- TEXTO DEL EJERCICIO
○ ○ ○ ○

Vine a Detroit porque me dijeron que acá vivía un artista, un tal Diego Rivera. Quisiera precisar que al artista en cuestión lo había contratado Edsel Ford para que hiciera un mural sobre la industria de aquella región.

Don Edsel no sólo presidía el emporio automotor fundado por su padre, sino también el Instituto de Artes de la ciudad (DIA: Detroit Institut of Arts), en donde algún astuto colaborador le habría sugerido invitarlo. Para convencerlo, hubo una promesa de diez mil dolaritos. Eran los años treinta, Estados Unidos pataleaba para no hundirse en la Gran Depresión y Diego, con Frida de la mano, llegó a confirmar (otra vez) su genialidad.

El de Guanajuato se paseó durante meses por las fábricas, por los talleres, por las fundiciones. Tomaba apuntes, trazaba bocetos, pedía fotos. Los gringos le explicaban cómo se armaban los coches, para qué este fierro, dónde terminaba esa cadena de producción… Siempre le maravilló la marcha del progreso, aunque tampoco ignoraba su lado siniestro.

En un rincón del patio que hoy lleva su nombre, The Rivera Court, se exhiben los doce murales de la Detroit industry. Alejado de los frescos principales, hay una imagen que hoy nos resulta bastante familiar: Investigadores, doctores, enfermeras, preparan la vacuna que se clavará en el brazo de un niño rubio. El chico preside una especie de pesebre. Lo rodean bueyes, caballos y unos cuantos borregos. ¿El nacimiento del futuro? ¿Las enfermedades se combaten científicamente, no con rezos vanos? ¿Es la ciencia la mano creadora?

Sabemos que además de pintar, al artista le encantaba provocar a las buenas conciencias: Resaltar su hipocresía, burlarse de sus maneras burguesas, de su religiosidad superflua. No es la única escena crítica, por supuesto, veamos: Personas emperifolladas ven a los obreros trabajar, a la distancia, como si asistieran al zoológico o al circo. ¿Una admiración salpicada de desprecio? Tampoco es muy generoso con los jefes, a uno lo pone apretando una regla con dureza, ¿otra alegoría sobre la opresión de…? Y el futuro no siempre es color de rosa. Si de un lado vemos a pilotos sonrientes, de esos que nos trasladan a toda velocidad; del otro, aparecen aviones oscuros que lanzan bombas, que siembran muertes, que obsequian desgracias. ¿Imaginaba lo que vendría después, Hiroshima y demás linduras?

Los murales se inauguran en marzo de 1933. El empresario y mecenas recibió quejas – airadas–  para que los destruyera. Don Edsel escuchó atentamente y como había quedado fascinado con el trabajo, le dio el doble: 20 mil billetes, de esos que presumen el rostro George Washington. Por cierto, apuntan los enterados que para hacer al niño de las vacunas, se habría inspirado en el hijo del piloto Charles Lindbergh, que por aquellos tiempos había sido secuestrado.

○ ○ ○ ○

- MATERIAL PROPORCIONADO
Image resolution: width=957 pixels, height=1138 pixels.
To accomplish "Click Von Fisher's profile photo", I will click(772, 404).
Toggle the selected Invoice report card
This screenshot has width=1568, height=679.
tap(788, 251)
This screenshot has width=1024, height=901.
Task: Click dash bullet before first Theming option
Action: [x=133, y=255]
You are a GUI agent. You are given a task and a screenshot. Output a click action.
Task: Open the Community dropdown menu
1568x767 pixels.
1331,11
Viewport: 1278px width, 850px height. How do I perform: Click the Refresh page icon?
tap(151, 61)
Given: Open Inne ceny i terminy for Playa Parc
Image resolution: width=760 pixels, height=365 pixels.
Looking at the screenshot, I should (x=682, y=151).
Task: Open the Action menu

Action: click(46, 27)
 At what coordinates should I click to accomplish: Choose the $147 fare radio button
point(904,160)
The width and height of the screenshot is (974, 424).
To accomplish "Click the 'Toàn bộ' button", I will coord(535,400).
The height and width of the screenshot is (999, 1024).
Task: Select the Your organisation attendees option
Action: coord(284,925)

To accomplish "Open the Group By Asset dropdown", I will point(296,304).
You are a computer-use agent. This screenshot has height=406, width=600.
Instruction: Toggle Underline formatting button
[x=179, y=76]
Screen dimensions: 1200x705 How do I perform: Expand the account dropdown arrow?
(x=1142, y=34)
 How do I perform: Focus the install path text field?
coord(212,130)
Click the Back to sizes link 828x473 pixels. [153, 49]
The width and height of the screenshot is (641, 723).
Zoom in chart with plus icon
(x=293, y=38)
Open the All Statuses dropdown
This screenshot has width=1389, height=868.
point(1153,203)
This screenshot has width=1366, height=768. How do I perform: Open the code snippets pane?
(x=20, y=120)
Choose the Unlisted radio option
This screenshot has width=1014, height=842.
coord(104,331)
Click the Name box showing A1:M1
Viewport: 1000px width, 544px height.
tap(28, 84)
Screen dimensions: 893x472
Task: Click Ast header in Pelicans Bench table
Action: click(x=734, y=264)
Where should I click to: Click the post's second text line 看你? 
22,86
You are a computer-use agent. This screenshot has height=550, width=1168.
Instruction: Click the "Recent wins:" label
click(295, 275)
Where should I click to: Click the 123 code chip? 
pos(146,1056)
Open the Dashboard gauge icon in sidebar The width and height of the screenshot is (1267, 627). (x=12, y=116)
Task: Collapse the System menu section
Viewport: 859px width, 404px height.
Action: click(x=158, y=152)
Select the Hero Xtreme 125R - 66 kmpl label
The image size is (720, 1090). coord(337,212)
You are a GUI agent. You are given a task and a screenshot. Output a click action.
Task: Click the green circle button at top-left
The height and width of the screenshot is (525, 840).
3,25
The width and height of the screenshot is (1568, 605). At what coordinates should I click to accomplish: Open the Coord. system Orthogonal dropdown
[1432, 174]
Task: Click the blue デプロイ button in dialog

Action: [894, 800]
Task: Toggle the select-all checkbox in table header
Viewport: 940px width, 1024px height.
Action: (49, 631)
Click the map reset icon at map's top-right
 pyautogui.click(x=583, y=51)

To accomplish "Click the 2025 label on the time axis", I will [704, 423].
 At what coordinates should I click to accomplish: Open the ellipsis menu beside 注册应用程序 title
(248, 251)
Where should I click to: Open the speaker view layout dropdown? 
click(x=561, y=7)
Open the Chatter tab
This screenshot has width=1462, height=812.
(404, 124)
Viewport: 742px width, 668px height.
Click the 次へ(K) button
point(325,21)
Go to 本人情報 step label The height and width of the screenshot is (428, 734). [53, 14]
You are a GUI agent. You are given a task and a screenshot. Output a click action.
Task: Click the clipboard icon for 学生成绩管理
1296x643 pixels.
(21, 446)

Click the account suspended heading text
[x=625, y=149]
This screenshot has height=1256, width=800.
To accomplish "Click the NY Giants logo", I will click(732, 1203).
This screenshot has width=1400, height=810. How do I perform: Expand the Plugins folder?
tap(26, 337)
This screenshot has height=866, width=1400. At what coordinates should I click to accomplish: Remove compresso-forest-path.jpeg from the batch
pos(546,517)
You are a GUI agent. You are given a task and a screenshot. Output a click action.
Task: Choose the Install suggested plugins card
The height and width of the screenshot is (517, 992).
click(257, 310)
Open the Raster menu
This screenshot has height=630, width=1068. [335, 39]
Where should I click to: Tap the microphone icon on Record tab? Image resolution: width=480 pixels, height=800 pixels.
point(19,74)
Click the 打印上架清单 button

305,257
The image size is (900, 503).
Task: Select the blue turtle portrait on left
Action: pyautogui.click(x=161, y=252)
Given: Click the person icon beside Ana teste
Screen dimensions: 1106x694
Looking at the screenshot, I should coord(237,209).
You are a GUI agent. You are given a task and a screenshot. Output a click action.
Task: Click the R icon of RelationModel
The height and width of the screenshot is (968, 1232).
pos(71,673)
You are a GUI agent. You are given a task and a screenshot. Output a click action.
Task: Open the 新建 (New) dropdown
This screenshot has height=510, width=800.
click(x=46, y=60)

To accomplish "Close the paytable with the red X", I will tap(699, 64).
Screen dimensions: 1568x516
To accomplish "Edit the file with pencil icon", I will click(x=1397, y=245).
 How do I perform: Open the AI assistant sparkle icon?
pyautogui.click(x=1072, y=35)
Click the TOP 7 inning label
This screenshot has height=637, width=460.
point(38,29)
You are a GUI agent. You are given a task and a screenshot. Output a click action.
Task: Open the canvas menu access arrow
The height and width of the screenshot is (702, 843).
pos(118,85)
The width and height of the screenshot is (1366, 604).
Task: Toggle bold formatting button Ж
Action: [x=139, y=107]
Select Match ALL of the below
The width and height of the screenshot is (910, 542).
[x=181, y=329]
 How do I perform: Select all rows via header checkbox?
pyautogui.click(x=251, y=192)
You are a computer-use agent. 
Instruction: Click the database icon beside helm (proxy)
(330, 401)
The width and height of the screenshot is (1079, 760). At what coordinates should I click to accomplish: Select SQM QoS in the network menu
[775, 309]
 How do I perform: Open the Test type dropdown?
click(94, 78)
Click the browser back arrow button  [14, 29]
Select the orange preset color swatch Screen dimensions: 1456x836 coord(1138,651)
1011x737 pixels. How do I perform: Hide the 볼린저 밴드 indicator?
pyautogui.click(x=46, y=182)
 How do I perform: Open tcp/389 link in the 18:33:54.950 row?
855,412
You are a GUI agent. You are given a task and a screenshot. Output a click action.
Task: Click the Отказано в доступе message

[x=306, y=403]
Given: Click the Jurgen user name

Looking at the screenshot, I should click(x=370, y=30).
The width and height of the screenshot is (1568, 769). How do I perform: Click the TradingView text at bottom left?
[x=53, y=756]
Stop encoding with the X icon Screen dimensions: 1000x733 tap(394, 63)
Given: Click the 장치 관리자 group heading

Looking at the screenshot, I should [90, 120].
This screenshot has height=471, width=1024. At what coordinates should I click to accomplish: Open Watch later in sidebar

○ ○ ○ ○

- QUÉ HACER
A – Enumera todas las personas que el texto sobre los murales de Diego Rivera en Detroit menciona por su nombre.
B – Prolonga el texto sobre los murales de Diego Rivera en Detroit a partir de su última oración.
Las líneas no hacen falta aquí.

- RESPUESTAS
A – Diego Rivera, Edsel Ford, Frida, George Washington y Charles Lindbergh.

B –
Por otro lado, Frida sí que la pasó mal allá y para levantarse el ánimo empezó a pintar más en forma. Hay un cuadro famoso (que no el único) en el que retrata el aborto que sufrió: Ella yace en una cama ensangrentada. De su vientre salen venas como cordones (¿umbilicales?) que la atan a diferentes elementos: un feto muerto (Dieguito, le llamaba); una pelvis inerte; un caracol, lento como el dolor que la invadía y frío como el hospital que da título a la obra: Hospital Henry Ford.

Ahora bien, lo que sí empezó a menguar fue la industria automotriz. Hoy la mayoría de los coches no salen de Motor City sino de China, Brasil o México. Pese a que los llamados tres grandes (Ford, GM, Chrysler), tienen allí sus oficinas corporativas, ellos y los otros fabricantes, suelen irse a Alabama o Tennessee antes que a Michigan, para instalar una que otra planta… Incluso, la gente norteamericana prefiere un coche japonés o coreano, antes que uno American-brand.

En fin, hace unos años Detroit quiso parecerse a Comala, al grado que la ciudad estuvo a punto del colapso financiero y sus autoridades la declararon en quiebra. Los acreedores saboreaban la idea de adjudicarse los Murales y otras piezas igualmente invaluables. Por suerte, nada de esto sucedió y dichos frescos, desde 2014, fueron inscritos en el Patrimonio histórico, cultural y artístico de los Estados Unidos.

Diego comentaba que la mayor satisfacción de su trabajo (más allá de los 20,000 dólares, supongo) fue ver cómo los obreros se reconocían en los murales: reaccionaban como si estuvieran frente a un gran espejo.